_Exercise prompt_
Only one stretch of the data is wanted: the line containing "Expand the Object", the line containing "Expand 组织 dropdown", and every line between them, copied exactly.

***** Input material

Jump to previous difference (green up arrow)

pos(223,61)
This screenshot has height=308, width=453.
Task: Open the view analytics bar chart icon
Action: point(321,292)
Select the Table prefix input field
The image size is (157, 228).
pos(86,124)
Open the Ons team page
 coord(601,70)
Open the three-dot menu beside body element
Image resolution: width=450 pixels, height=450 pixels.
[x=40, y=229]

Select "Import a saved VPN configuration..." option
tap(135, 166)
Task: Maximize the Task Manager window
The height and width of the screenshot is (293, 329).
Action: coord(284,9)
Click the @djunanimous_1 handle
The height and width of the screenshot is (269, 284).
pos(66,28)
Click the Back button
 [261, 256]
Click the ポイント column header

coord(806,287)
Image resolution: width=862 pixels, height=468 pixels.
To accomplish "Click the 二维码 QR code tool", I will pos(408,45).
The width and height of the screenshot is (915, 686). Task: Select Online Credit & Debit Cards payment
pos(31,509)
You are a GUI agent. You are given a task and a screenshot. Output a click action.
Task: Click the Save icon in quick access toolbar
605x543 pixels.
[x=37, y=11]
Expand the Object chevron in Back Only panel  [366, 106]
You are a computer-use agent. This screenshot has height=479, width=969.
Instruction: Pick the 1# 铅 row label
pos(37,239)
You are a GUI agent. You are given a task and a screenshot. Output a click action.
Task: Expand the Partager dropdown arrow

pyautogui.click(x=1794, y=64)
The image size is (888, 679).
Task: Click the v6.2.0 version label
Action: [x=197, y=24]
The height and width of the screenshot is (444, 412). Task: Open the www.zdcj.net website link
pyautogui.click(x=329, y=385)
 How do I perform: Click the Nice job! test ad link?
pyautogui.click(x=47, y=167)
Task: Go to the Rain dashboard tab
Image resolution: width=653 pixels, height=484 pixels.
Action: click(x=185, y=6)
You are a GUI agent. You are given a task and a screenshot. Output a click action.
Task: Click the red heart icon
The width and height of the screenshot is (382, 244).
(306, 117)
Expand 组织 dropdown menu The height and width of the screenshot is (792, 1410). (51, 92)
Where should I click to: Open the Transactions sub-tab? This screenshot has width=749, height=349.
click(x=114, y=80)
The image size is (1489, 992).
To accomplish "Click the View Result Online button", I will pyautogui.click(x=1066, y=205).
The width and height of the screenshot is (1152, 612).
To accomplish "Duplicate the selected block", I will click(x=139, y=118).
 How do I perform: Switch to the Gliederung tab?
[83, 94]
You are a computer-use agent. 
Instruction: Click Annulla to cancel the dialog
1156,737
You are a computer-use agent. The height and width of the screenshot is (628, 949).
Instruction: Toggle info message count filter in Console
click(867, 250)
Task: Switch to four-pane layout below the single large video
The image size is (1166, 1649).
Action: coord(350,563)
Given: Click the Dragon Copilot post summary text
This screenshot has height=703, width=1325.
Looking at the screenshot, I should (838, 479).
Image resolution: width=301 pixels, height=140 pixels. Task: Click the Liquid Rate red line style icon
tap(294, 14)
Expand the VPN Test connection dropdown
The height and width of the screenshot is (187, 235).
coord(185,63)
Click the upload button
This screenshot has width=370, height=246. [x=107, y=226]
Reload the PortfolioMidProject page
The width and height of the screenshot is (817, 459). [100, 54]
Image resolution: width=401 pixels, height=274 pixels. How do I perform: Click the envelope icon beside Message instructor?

**********

_Response below_
Expand the Object chevron in Back Only panel  [366, 106]
You are a computer-use agent. This screenshot has height=479, width=969.
Instruction: Pick the 1# 铅 row label
pos(37,239)
You are a GUI agent. You are given a task and a screenshot. Output a click action.
Task: Expand the Partager dropdown arrow

pyautogui.click(x=1794, y=64)
The image size is (888, 679).
Task: Click the v6.2.0 version label
Action: [x=197, y=24]
The height and width of the screenshot is (444, 412). Task: Open the www.zdcj.net website link
pyautogui.click(x=329, y=385)
 How do I perform: Click the Nice job! test ad link?
pyautogui.click(x=47, y=167)
Task: Go to the Rain dashboard tab
Image resolution: width=653 pixels, height=484 pixels.
Action: click(x=185, y=6)
You are a GUI agent. You are given a task and a screenshot. Output a click action.
Task: Click the red heart icon
The width and height of the screenshot is (382, 244).
(306, 117)
Expand 组织 dropdown menu The height and width of the screenshot is (792, 1410). (51, 92)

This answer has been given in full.